__What to work on__. For each line of the data below that holds "arrow", copy the line.

Saved data entries:
>>>>>
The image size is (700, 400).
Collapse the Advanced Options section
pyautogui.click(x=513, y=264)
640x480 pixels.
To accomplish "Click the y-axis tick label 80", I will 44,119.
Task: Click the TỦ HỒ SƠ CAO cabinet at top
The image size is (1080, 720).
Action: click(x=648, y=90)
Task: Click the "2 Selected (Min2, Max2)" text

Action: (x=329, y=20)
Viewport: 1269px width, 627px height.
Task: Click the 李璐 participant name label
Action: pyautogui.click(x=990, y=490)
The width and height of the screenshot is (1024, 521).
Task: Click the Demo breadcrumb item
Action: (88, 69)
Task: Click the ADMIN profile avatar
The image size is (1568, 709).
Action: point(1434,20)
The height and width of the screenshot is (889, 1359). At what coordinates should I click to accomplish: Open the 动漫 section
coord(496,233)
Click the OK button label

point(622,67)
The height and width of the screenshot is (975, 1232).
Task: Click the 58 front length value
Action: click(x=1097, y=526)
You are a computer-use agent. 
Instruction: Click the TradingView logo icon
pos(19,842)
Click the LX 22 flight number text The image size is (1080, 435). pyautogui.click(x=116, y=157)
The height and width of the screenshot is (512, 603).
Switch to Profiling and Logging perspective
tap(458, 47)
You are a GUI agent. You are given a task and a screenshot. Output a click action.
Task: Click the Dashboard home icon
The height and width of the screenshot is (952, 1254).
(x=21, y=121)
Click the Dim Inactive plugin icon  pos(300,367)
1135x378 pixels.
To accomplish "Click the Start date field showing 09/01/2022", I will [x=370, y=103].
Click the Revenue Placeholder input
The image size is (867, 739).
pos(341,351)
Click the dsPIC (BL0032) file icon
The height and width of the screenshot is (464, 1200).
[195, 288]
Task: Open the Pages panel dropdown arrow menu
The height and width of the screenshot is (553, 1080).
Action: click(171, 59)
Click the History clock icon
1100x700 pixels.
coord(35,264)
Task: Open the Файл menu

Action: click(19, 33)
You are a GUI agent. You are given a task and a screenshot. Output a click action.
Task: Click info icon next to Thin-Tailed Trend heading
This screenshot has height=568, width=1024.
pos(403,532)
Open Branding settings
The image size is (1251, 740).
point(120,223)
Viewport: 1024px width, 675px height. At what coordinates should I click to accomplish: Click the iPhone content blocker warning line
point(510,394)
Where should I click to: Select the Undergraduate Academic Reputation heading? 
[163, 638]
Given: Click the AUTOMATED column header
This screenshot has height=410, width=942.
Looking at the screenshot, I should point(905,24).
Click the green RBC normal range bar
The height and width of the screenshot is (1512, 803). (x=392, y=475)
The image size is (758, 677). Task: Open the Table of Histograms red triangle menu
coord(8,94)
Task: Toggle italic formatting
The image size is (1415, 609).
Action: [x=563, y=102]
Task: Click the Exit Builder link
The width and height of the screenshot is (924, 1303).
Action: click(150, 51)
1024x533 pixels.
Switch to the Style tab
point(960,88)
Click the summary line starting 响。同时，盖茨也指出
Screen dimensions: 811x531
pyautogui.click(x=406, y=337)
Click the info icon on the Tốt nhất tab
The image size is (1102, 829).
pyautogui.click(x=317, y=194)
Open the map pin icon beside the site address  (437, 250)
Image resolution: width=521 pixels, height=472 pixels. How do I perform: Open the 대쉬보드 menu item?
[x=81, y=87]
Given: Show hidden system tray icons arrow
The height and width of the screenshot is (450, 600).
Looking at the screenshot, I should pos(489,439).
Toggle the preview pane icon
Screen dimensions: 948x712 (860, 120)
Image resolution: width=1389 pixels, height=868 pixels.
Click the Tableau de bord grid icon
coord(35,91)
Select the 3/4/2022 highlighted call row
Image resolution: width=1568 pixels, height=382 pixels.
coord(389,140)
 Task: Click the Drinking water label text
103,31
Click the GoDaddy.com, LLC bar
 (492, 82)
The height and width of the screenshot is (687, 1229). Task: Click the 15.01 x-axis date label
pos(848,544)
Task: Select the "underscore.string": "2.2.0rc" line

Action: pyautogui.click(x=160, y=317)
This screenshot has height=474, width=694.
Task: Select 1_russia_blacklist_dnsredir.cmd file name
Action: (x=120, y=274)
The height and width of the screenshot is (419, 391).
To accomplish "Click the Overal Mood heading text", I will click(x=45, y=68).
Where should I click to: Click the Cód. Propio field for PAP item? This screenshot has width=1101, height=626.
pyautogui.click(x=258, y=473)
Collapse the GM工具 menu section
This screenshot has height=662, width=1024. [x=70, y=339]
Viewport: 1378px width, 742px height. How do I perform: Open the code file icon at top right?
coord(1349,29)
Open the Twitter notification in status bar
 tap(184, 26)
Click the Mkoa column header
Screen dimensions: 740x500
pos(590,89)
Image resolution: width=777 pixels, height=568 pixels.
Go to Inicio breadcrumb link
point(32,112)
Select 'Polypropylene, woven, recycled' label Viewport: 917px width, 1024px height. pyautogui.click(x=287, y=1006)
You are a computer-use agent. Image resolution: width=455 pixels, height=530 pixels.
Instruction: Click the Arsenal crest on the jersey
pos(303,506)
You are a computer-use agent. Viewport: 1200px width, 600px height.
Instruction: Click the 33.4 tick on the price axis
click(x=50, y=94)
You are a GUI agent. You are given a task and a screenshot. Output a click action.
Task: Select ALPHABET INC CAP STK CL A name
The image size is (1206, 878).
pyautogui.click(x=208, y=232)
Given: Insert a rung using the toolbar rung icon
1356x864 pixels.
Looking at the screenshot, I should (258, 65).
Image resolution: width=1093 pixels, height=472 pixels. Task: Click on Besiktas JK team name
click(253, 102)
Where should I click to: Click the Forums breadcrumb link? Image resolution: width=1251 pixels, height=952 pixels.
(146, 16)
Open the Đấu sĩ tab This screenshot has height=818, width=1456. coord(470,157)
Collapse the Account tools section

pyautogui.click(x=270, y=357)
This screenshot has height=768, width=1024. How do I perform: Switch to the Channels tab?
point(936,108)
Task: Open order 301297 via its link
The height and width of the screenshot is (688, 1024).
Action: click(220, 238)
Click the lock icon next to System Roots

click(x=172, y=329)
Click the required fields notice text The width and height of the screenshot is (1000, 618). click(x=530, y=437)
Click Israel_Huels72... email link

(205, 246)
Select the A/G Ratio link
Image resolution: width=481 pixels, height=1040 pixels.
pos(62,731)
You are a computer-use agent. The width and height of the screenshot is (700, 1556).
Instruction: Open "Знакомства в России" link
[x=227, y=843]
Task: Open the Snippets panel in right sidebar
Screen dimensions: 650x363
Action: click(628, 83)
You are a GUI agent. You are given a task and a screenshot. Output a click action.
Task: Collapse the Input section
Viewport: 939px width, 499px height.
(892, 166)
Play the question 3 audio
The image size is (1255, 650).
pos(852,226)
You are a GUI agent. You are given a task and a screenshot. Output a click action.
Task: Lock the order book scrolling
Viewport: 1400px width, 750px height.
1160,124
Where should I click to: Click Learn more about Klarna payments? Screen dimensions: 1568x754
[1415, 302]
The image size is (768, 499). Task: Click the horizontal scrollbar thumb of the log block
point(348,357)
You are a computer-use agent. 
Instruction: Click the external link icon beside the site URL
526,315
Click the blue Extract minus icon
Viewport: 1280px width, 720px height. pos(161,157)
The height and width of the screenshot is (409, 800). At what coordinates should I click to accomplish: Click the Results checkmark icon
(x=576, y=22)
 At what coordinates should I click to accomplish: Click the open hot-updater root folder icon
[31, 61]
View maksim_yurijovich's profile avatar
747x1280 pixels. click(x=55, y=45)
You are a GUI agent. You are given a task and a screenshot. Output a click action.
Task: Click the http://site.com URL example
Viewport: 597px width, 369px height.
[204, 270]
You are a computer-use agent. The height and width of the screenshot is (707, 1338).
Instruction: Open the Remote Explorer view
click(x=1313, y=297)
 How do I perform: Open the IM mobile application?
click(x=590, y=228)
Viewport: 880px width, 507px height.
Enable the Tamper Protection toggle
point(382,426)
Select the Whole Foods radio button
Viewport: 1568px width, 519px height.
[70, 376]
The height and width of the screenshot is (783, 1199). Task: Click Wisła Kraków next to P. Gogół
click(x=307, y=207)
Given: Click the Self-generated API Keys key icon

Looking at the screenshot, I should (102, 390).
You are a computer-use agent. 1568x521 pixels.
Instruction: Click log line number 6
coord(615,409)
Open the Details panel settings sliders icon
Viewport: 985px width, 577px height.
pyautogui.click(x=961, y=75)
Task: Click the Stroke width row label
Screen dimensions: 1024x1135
<<<<<
__Answer below__.
Task: Open the Pages panel dropdown arrow menu
Given: Show hidden system tray icons arrow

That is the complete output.